L’entrée en politique d’anciens militaires, vétérans du « conflit armé interne » ou officiers retraités du régime autoritaire d’Alberto Fujimori, gagne du terrain au Pérou [le « conflit armé interne » renvoie à une période qui s’échelonne de 1980 à 2000 ; l’armée péruvienne, dont l’impunité a été consacrée par les gouvernements d’Alan García et d’Alberto Fujimori, a multiplié les actions criminelles visant à réprimer des guérillas révolutionnaires NDLR]. L’inclination autoritaire qui imprègne la culture politique du pays, combinée à une instabilité gouvernementale persistante, favorise ce phénomène. Contrairement aux périodes passées, les militaires n’accèdent plus au pouvoir par des coups de force, mais par les urnes.
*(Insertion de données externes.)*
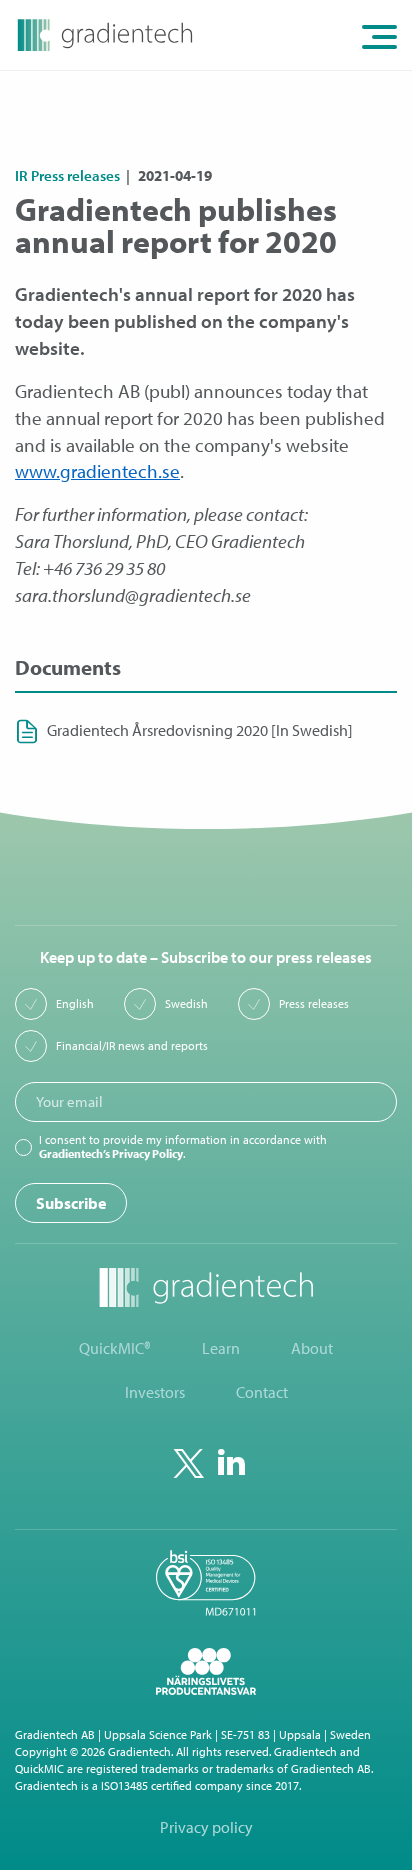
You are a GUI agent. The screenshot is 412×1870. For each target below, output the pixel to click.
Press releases (314, 1004)
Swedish (186, 1004)
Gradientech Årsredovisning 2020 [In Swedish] (200, 730)
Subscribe (71, 1203)
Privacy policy (206, 1827)
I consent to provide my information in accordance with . (183, 1147)
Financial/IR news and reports (132, 1046)
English (75, 1004)
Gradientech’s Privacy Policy (111, 1153)
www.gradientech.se (97, 471)
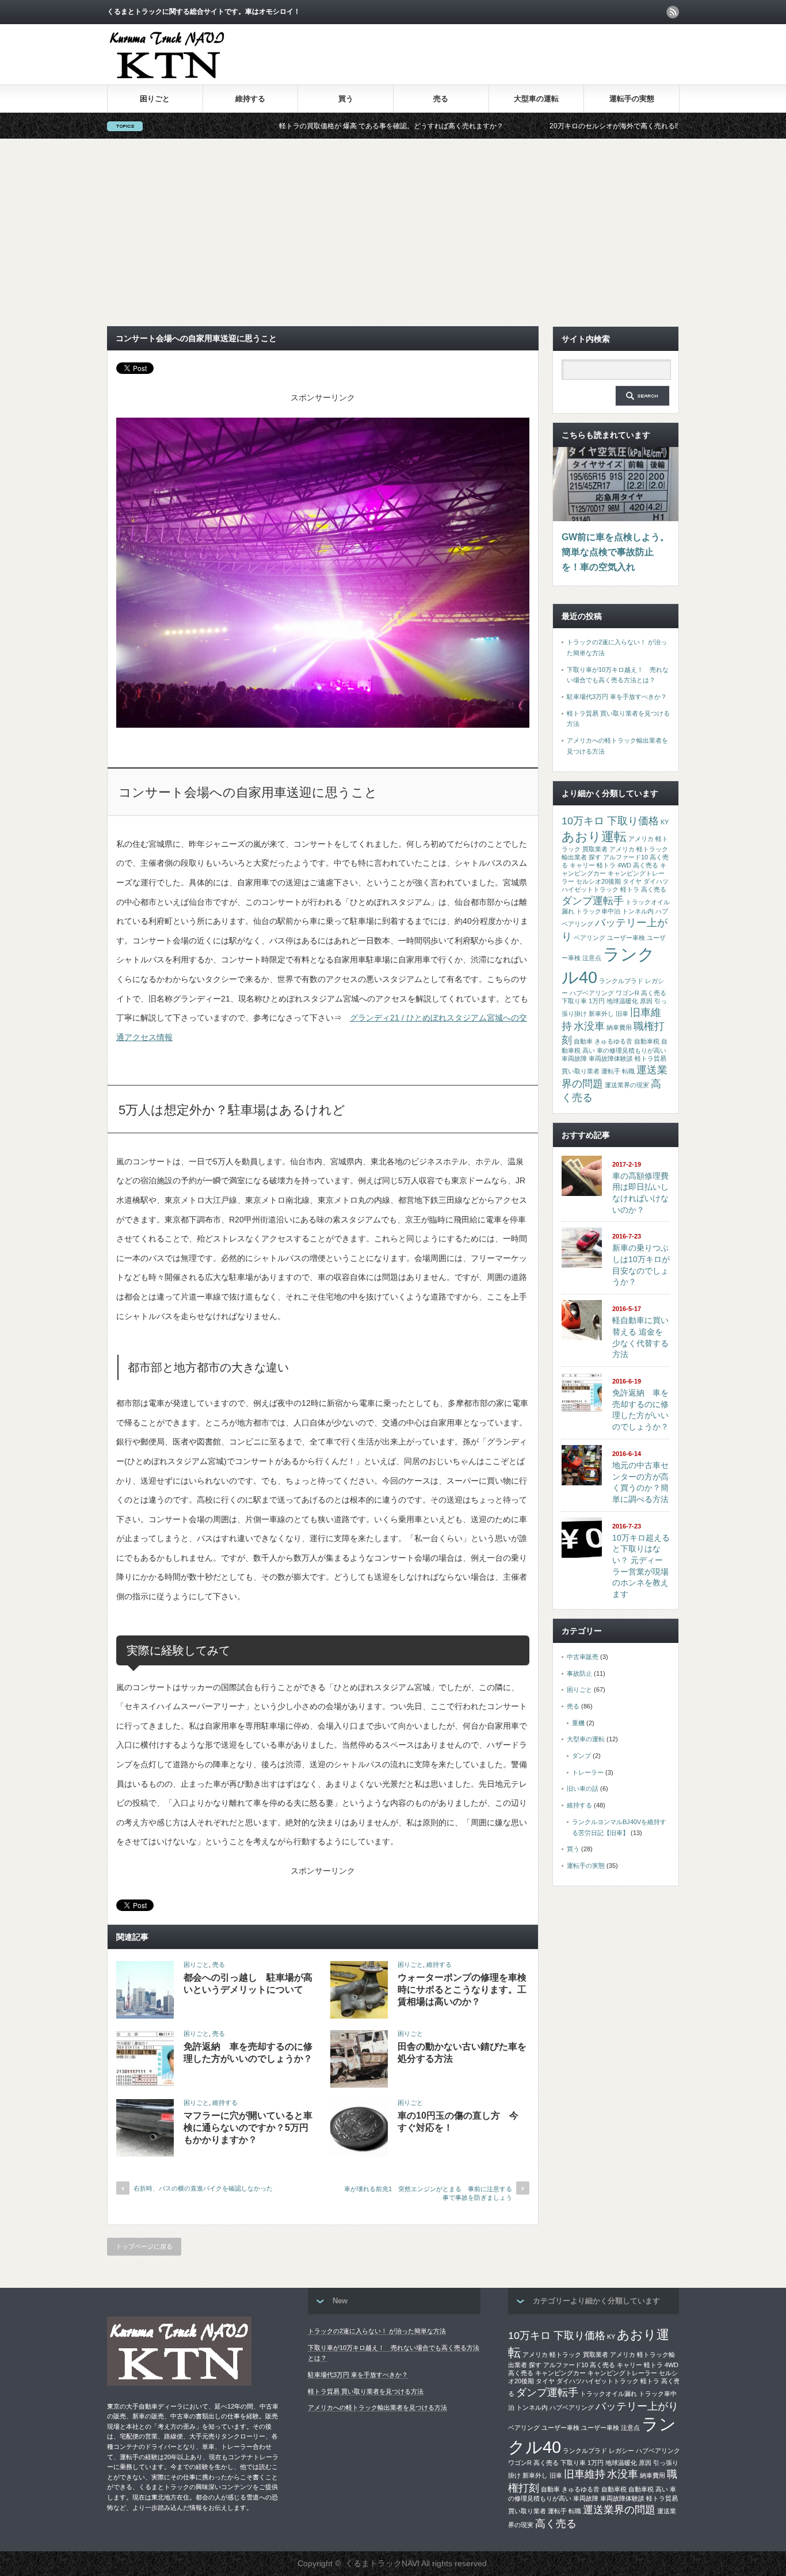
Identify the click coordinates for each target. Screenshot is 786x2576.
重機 (578, 1722)
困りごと (155, 98)
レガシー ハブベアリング (644, 2450)
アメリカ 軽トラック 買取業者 (565, 2354)
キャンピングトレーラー (622, 2372)
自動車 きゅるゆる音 (603, 1041)
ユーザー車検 (626, 937)
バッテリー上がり (637, 2406)
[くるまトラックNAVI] (167, 80)
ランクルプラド (621, 980)
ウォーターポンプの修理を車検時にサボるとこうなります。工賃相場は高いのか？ (462, 1989)
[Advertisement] (393, 232)
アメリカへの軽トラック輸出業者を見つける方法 (377, 2407)
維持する (250, 98)
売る (440, 98)
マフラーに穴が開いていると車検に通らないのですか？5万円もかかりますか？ (248, 2128)
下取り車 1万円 (583, 1000)
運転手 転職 (618, 1071)
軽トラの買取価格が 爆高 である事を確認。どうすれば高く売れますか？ (298, 126)
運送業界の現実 (627, 1084)
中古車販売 (582, 1656)
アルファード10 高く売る (579, 2364)
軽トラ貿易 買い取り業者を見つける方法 (365, 2391)
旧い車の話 (582, 1788)
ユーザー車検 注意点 (610, 2427)
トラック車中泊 (598, 911)
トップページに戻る (144, 2246)
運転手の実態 (631, 98)
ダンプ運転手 (593, 901)
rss (672, 12)
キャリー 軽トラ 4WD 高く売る (614, 865)
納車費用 (619, 1027)
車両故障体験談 (611, 1058)
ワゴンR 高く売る (641, 992)
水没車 (589, 1026)
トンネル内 (638, 911)
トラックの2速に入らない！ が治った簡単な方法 (377, 2330)
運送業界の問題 (619, 2510)
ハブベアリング (572, 2407)
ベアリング (589, 937)
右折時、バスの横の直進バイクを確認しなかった (203, 2188)
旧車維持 (584, 2474)
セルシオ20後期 (598, 881)
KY (665, 822)
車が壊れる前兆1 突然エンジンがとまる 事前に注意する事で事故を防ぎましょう (428, 2193)
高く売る (556, 2523)
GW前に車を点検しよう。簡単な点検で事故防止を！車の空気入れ (615, 551)
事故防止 (579, 1673)
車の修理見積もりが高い (631, 1050)
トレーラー (588, 1772)
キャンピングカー (560, 2372)
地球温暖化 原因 (629, 1000)
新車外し (601, 1013)
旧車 (622, 1013)
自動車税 (646, 1041)
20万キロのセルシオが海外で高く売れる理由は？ (533, 126)
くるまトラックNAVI (382, 2563)
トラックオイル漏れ (608, 2393)
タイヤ (632, 881)
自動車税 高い (648, 2489)
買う (345, 98)
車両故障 (574, 1058)
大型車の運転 (536, 98)
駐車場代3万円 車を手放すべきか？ (617, 696)
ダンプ (581, 1755)
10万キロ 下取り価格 (610, 821)
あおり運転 (594, 837)
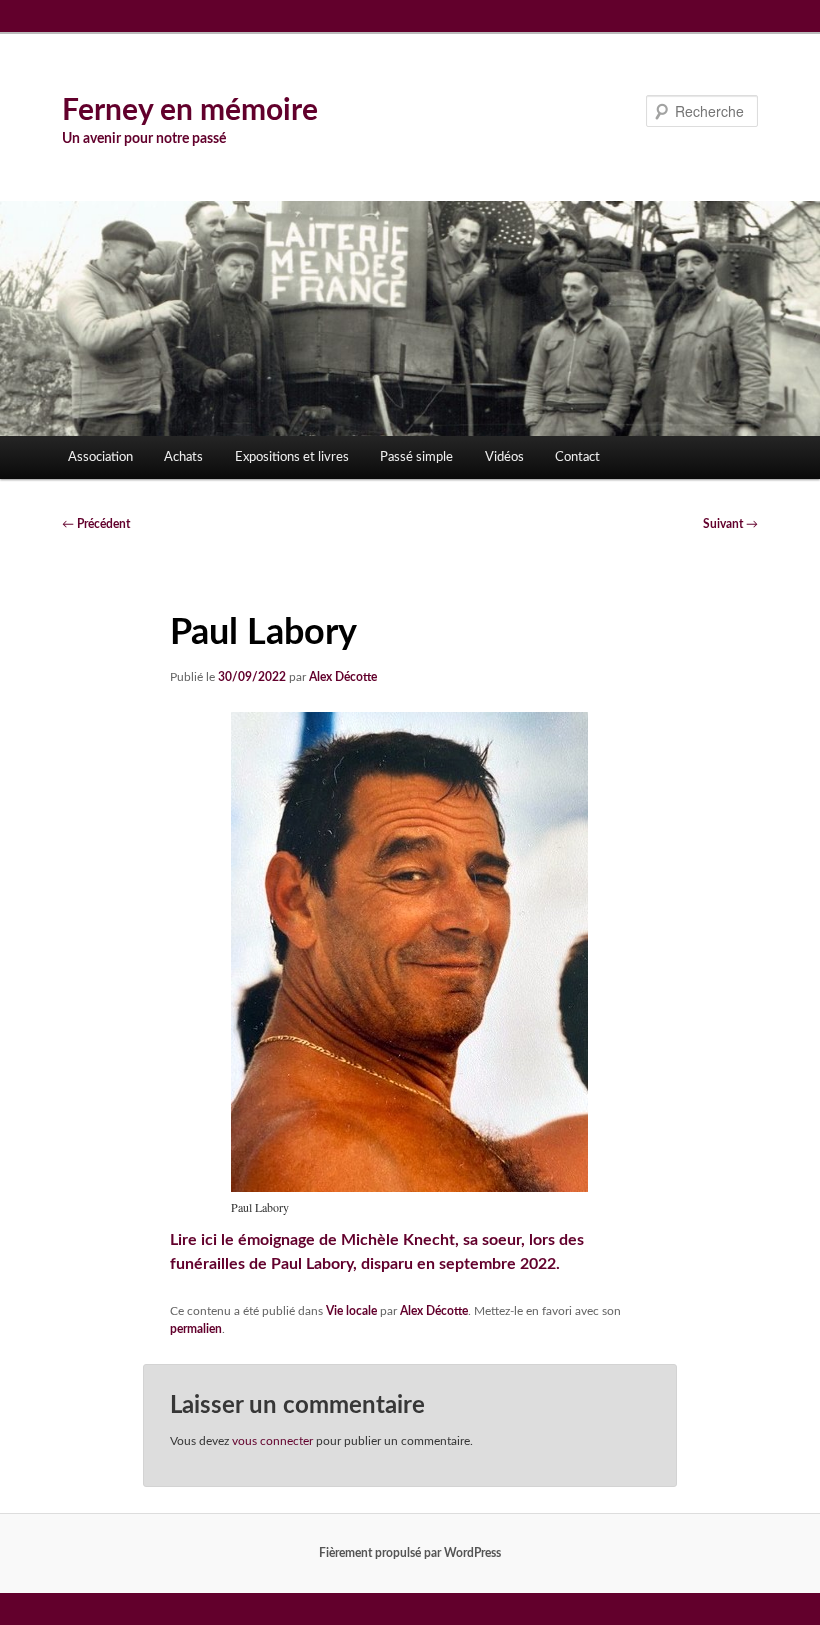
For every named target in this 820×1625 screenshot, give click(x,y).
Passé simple (416, 457)
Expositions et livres (292, 457)
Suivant (730, 524)
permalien (196, 1329)
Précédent (96, 524)
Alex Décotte (343, 677)
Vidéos (504, 457)
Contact (577, 457)
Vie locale (351, 1311)
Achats (183, 457)
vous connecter (272, 1441)
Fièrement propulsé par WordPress (410, 1553)
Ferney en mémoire (190, 111)
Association (100, 457)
Pourtant, cette évolution n’est pas nécessairement le signe d’une adhésion aux principes démocratiques.

La politique péruvienne sous l’influence d’anciens militaires

Vingt ans après le retour à la démocratie, à la suite de la chute du régime de Fujimori et de la fin du « conflit armé interne », plusieurs ex-officiers des Forces armées occupent des postes clés dans l’appareil d’État. Depuis le début de la crise démocratique en 2018, avec la démission de Pedro Pablo Kuczynski, plus d’une dizaine de hauts gradés retraités ont accédé à des fonctions parlementaires, ministérielles ou à la tête de partis politiques, pesant ainsi sur les décisions du gouvernement.

« Un soldat ne cesse jamais d’être un soldat »

Le point culminant de cette ascension a été marqué par la violente répression orchestrée par le gouvernement de Dina Boluarte entre décembre 2022 et mars 2023. Face à une vague de manifestations réclamant sa démission et de nouvelles élections, l’armée et la police ont ouvert le feu, tuant 49 civils, dont six mineurs. Les autopsies révèlent que nombre de victimes, principalement d’origine quechua et aymara, ne participaient pas directement aux manifestations. Avant leur exécution, elles avaient été arbitrairement qualifiées de « terroristes » par les autorités. Certains militaires retraités siégeant aujourd’hui au Parlement ont même revendiqué ces morts. Jorge Montoya, député d’extrême droite et ancien haut gradé sous Fujimori, les a décrites comme un « tribut de sang » pour la guerre contre le terrorisme et la défense de la démocratie.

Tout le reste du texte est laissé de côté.